Exercise → If a line in the records below includes the word "computer", count it, then give the total and nothing else.

Provided material →

____________________

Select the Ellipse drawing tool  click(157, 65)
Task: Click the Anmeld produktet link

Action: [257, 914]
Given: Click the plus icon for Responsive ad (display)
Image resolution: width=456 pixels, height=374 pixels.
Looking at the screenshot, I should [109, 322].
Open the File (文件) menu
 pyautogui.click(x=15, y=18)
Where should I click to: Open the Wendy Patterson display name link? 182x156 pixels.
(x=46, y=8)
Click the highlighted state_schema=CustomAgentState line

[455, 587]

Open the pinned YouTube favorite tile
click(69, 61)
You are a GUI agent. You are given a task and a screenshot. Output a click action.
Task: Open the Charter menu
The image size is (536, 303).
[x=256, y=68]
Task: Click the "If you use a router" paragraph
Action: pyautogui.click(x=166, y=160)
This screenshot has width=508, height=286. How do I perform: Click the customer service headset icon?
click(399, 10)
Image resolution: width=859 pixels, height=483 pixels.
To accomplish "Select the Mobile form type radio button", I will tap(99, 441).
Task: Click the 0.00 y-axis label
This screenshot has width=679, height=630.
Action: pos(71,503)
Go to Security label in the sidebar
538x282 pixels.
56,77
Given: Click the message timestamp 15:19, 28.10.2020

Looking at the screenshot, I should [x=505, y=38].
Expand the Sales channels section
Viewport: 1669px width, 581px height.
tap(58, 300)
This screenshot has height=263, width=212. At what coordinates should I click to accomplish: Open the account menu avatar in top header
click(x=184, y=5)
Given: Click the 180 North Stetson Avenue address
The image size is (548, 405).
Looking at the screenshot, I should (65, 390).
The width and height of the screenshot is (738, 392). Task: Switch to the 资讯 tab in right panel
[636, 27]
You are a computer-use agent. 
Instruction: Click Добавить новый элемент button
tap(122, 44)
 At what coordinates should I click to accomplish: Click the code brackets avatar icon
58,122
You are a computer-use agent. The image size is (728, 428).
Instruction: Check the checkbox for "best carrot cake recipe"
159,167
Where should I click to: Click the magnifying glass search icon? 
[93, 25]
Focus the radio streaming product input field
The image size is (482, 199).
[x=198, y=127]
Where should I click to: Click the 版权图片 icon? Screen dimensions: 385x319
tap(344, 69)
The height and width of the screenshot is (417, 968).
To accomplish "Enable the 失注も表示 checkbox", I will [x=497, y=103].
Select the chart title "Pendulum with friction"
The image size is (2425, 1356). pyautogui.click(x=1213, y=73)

____________________

Solution → 2